◆ YOUR GOAL
Your task is to copy every line of the entries that contains "agent".

◆ INPUT DATA
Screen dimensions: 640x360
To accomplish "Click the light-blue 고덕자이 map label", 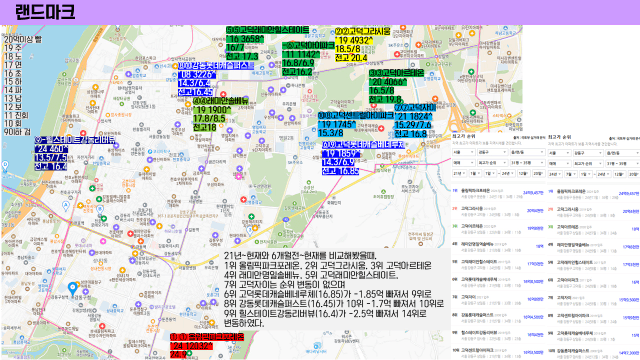I will 415,120.

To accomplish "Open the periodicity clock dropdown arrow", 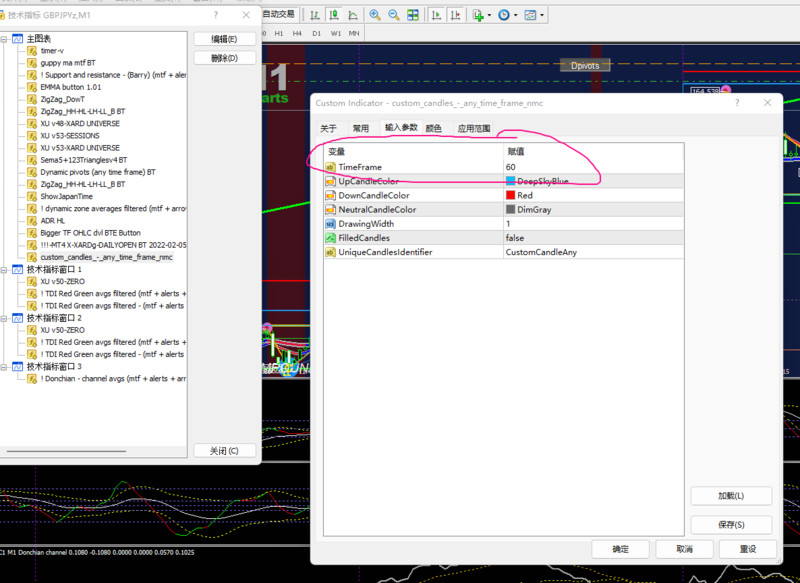I will click(515, 15).
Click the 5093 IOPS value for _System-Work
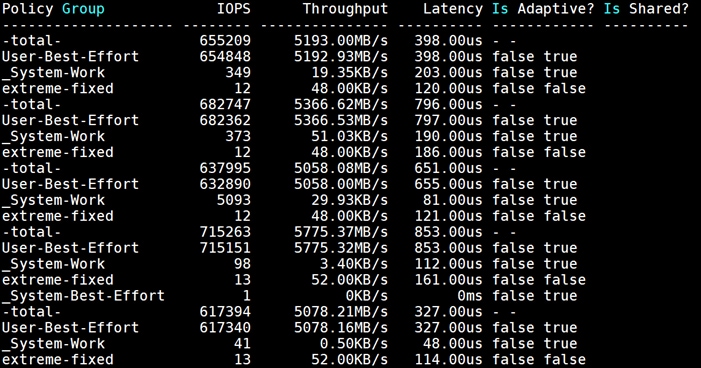701x368 pixels. coord(234,200)
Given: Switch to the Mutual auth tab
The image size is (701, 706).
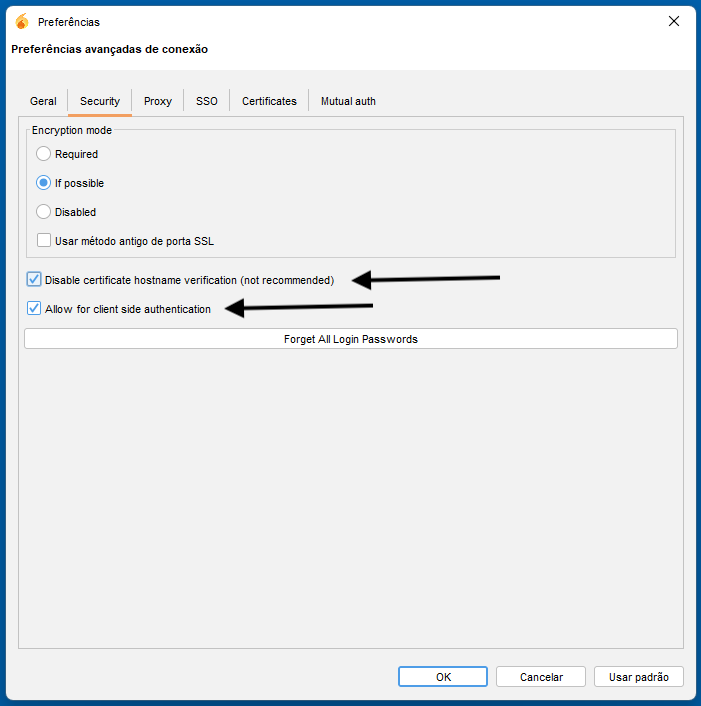Looking at the screenshot, I should [348, 101].
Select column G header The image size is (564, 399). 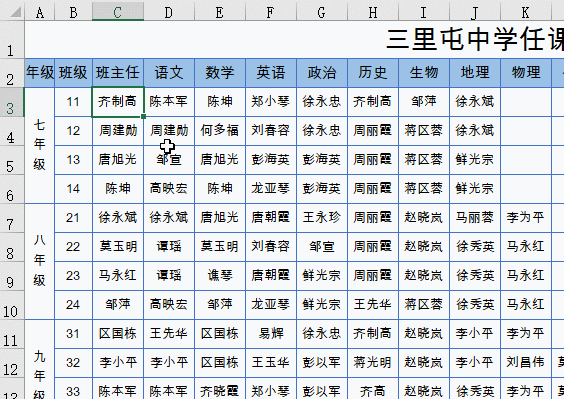(322, 12)
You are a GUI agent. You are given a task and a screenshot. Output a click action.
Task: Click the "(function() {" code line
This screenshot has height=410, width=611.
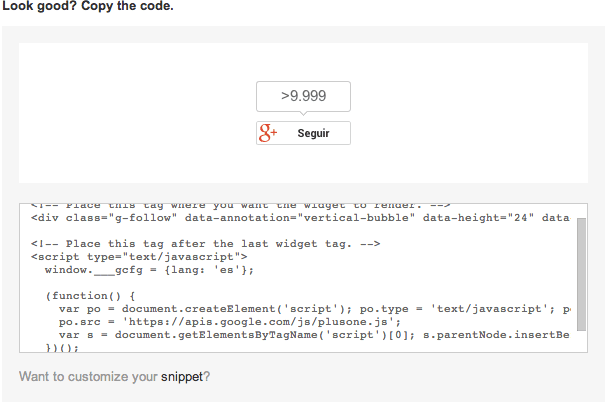tap(96, 297)
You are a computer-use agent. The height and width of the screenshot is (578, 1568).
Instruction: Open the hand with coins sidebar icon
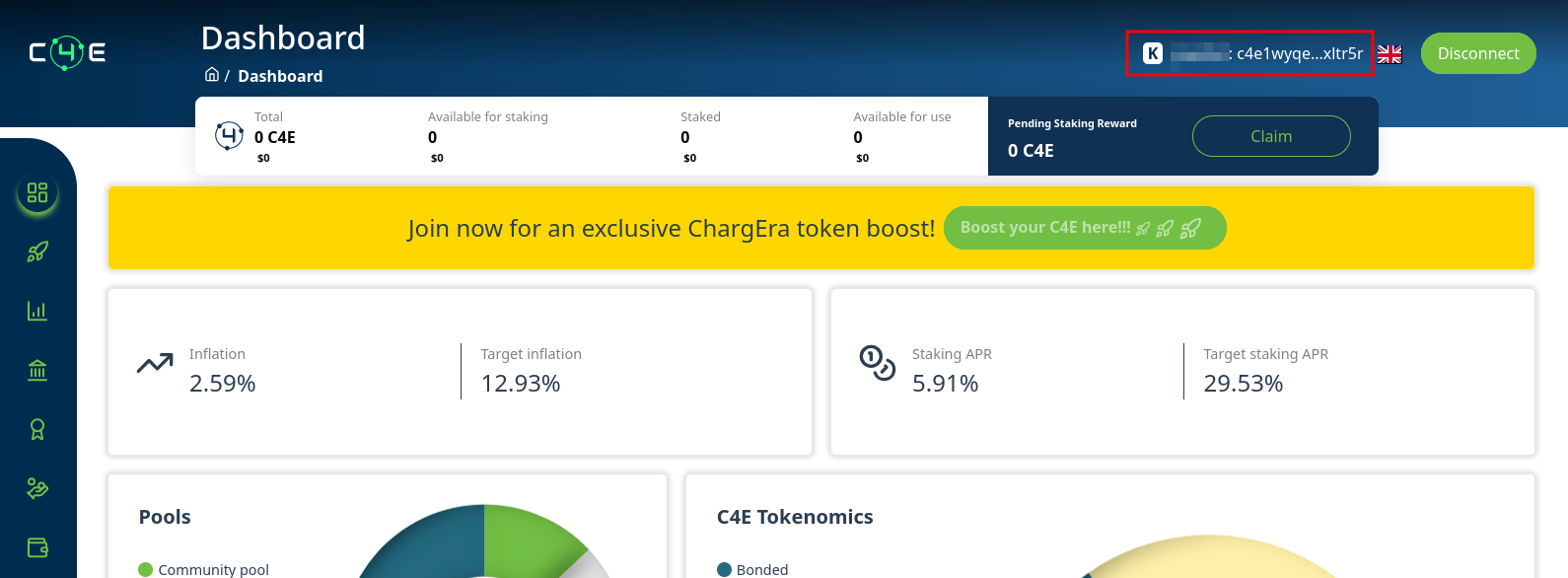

◆ FINISHED TASK
You are a GUI agent. You are given a task and a screenshot. Output a click action.
You are a computer-use agent. The height and width of the screenshot is (578, 1568).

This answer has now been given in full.